Waczerciser

Waczerciser is an experimental tool for opening, inspecting, editing, and re-packaging WARC and WACZ files.

Installation

You can install waczerciser directly from GitHub:

npm install -g harvard-lil/waczerciser

Or run it without installing using npx:

npx github:harvard-lil/waczerciser

Screencast

waczerciser_demo.mp4

Motivation

Waczerciser is primarily useful for debugging web archive files and understanding how they work.

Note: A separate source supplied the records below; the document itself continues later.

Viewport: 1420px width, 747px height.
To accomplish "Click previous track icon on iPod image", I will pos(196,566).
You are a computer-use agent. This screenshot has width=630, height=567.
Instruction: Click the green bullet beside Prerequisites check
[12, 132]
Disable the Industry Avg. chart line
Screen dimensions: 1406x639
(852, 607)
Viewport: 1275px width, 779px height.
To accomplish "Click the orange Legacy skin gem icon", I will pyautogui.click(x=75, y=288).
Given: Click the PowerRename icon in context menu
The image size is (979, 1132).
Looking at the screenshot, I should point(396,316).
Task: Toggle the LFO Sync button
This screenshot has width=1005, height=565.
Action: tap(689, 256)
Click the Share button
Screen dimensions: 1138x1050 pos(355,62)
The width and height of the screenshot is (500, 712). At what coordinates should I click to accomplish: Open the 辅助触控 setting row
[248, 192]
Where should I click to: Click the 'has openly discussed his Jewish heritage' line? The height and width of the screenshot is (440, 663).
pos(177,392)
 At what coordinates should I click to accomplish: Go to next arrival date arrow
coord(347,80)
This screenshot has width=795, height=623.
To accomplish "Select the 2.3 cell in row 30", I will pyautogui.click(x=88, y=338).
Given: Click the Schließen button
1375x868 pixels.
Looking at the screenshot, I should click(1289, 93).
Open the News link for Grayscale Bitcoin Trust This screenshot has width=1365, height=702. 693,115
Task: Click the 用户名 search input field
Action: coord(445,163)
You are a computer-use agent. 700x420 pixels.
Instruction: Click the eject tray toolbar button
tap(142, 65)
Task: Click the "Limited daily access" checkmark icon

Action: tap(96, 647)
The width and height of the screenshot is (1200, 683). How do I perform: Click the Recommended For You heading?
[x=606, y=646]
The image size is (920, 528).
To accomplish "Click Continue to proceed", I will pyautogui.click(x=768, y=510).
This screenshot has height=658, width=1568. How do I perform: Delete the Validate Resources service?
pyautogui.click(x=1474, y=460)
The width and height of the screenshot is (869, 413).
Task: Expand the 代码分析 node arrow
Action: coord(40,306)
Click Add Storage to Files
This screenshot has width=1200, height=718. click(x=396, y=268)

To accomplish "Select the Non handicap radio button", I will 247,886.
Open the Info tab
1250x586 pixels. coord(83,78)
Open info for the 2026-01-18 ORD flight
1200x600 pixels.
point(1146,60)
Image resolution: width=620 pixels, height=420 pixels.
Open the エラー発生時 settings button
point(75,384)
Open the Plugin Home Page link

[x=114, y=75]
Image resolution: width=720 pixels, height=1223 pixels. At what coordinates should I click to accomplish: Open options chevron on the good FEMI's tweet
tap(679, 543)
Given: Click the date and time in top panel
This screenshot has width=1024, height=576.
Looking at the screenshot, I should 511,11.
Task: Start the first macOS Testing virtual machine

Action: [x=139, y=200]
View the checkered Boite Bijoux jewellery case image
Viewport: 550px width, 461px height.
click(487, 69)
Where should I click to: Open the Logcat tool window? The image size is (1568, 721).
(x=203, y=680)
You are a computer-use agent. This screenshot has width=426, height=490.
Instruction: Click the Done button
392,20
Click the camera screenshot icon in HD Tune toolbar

Beyond this, the WACZ format has potential as an application container format, not just an archival format, for distributing sandboxed web applications as single files. Waczerciser makes it much easier to write web apps as WACZ files and explore this potential use case.

Commands

`waczerciser extract`

The extract command will take a WARC or WACZ file and extract the contents to a directory.

Example WARC extraction

$ waczerciser extract example.warc.gz my_dir
Successfully extracted example.warc.gz to my_dir
$ tree my_dir
├── example.warc
├── file:
│   ├── dom-snapshot.html
│   ├── pdf-snapshot.pdf
│   ├── provenance-summary.html
│   └── screenshot.png
└── http:
    └── example.com
        ├── __index__.html
        └── favicon.ico

Each Response record is extracted to a file based on the warcTargetURI field. For example, the http://example.com record is extracted to http:/example.com/__index__.html.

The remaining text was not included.